Data supplied below:

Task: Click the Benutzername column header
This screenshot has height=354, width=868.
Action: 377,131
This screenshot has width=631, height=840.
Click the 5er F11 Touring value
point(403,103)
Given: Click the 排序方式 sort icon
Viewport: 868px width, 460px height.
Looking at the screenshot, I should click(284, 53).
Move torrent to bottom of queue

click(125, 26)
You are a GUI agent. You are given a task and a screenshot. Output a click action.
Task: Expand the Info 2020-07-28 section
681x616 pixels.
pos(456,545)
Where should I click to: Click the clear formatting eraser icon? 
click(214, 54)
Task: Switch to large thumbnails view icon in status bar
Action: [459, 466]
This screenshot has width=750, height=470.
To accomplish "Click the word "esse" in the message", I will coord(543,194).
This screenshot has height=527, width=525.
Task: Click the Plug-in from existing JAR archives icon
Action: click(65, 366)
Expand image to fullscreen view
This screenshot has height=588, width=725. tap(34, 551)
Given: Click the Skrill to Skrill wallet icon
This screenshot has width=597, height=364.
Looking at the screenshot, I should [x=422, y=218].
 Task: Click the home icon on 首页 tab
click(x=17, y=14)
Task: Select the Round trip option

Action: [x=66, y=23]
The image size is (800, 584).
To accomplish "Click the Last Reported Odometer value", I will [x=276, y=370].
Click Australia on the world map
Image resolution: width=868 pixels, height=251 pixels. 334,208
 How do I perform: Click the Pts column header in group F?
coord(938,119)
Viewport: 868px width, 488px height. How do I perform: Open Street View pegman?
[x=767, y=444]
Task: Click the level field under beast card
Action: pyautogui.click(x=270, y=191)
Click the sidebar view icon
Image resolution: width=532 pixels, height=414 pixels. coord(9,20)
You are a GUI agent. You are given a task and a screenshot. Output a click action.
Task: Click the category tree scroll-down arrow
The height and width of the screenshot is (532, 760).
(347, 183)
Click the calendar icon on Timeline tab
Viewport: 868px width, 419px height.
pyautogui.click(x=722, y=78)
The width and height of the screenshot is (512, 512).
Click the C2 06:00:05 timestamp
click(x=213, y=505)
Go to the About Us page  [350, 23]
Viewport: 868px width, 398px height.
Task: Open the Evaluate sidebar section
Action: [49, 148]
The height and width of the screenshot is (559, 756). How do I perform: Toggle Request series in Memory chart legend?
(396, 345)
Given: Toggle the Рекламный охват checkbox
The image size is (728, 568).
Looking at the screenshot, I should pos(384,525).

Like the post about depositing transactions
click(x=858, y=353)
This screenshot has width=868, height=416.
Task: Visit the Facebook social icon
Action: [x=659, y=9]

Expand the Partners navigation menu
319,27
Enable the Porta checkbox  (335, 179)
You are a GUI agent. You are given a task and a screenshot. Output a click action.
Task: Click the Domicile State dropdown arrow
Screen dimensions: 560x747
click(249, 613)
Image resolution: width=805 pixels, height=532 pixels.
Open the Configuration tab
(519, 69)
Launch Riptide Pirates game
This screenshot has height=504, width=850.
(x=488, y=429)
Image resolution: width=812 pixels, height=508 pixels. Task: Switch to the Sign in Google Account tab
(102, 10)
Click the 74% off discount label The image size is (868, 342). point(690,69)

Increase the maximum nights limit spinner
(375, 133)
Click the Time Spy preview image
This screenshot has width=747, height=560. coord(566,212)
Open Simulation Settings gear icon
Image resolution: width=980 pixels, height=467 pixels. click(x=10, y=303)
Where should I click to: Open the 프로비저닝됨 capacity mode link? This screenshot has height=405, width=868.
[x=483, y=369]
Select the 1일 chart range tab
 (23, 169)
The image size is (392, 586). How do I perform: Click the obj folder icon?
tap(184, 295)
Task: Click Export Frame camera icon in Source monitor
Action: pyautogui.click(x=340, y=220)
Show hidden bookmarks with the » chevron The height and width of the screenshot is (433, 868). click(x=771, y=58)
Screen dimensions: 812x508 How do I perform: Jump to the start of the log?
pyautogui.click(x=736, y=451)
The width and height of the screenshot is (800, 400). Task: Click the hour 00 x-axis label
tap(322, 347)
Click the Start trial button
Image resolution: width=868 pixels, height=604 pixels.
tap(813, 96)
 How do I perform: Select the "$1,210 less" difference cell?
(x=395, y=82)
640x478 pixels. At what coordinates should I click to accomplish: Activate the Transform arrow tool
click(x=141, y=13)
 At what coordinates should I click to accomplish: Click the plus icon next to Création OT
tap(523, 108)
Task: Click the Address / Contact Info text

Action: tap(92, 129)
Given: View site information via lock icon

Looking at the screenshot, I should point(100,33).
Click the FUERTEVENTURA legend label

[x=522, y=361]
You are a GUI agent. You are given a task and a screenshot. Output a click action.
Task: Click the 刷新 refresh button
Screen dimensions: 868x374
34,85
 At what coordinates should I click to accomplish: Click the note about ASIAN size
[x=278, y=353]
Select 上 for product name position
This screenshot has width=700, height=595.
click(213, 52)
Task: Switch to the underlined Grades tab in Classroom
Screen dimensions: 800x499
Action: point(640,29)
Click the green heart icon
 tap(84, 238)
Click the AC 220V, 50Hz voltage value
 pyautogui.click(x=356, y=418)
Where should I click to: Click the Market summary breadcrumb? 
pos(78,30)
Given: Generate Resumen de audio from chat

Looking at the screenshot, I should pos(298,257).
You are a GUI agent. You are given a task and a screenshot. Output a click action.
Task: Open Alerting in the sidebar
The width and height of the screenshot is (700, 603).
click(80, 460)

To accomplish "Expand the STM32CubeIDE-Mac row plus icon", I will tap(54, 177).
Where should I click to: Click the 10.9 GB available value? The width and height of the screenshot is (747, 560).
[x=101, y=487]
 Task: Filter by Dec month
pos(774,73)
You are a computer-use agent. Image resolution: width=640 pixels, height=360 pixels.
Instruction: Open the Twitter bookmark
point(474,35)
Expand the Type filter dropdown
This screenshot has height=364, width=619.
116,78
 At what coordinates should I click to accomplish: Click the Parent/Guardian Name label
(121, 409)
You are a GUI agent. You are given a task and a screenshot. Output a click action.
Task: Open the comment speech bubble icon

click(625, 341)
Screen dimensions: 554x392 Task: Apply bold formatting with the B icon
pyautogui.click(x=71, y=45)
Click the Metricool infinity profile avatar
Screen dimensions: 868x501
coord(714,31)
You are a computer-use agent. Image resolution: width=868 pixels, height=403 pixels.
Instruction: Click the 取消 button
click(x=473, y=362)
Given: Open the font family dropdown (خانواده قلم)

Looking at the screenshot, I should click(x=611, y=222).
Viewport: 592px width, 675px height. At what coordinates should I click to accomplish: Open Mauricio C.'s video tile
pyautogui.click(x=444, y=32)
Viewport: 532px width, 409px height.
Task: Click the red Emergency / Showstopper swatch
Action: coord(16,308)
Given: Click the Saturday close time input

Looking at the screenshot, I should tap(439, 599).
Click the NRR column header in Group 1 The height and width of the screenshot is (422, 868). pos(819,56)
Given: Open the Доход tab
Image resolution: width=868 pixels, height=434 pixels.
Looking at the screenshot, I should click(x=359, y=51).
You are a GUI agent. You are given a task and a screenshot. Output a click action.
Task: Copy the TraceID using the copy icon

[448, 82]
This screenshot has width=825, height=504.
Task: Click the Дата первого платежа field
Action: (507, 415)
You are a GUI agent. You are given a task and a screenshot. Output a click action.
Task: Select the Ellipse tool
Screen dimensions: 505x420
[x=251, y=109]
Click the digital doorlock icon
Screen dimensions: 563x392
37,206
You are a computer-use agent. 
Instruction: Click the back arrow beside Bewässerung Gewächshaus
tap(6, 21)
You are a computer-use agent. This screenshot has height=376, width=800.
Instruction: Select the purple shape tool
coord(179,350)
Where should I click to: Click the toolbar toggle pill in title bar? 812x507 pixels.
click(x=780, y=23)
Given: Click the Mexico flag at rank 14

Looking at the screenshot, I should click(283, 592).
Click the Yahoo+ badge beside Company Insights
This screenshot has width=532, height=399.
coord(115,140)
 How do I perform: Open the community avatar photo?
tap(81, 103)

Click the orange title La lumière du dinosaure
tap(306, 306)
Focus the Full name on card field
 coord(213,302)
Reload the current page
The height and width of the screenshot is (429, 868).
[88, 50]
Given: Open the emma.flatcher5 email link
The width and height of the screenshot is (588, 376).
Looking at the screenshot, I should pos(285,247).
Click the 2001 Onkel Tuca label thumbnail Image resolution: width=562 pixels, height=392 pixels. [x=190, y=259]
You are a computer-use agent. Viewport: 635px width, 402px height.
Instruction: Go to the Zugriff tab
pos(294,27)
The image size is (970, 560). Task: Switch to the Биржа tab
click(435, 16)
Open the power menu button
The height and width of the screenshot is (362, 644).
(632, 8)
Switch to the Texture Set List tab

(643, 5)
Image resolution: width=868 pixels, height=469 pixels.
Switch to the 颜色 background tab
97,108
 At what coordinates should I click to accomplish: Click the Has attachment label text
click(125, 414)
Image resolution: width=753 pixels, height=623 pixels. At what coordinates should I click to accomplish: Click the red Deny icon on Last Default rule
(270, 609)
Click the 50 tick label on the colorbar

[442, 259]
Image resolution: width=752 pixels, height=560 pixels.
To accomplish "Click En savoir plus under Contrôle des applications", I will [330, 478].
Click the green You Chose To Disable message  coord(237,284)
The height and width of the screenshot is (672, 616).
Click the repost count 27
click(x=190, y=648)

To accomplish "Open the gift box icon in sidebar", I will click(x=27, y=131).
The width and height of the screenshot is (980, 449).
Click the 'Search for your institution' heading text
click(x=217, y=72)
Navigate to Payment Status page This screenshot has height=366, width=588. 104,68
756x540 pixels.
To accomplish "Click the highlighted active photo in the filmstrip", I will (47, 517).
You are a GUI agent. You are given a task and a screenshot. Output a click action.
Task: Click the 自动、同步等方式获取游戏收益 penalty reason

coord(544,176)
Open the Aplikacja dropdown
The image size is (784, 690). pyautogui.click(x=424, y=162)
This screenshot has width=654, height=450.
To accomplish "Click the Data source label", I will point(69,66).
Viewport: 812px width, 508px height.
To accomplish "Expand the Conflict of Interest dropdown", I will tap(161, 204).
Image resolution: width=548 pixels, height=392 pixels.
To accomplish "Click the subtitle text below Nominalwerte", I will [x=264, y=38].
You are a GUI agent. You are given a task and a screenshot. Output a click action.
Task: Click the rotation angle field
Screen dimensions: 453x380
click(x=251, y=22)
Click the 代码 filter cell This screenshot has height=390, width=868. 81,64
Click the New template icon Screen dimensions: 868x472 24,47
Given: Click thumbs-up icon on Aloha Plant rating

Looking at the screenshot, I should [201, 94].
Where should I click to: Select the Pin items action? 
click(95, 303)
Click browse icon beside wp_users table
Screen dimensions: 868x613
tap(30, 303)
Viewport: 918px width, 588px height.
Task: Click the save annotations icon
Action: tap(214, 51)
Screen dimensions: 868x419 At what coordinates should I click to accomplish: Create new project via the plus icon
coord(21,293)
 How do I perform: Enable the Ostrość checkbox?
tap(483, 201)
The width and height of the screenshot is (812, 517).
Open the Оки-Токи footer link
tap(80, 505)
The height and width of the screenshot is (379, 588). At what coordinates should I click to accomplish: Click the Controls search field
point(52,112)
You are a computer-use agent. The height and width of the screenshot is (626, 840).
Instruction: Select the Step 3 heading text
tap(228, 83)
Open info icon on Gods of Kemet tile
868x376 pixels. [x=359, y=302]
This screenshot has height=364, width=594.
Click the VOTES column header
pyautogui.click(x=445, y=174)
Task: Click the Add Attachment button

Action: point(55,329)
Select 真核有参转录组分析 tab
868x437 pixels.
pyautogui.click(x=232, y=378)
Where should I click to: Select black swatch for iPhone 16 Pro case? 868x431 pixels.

End of Data supplied.

> [Your goal] Find every line above where the word "computer" occurs, and copy that line.

> [Solution to this exercise]
You are a computer-use agent. Image resolution: width=640 pixels, height=360 pixels.
You are a computer-use agent. Image resolution: width=868 pixels, height=403 pixels.
You are a computer-use agent. 
You are a computer-use agent. This screenshot has height=376, width=800.
You are a computer-use agent. Viewport: 635px width, 402px height.
You are a computer-use agent. The height and width of the screenshot is (626, 840).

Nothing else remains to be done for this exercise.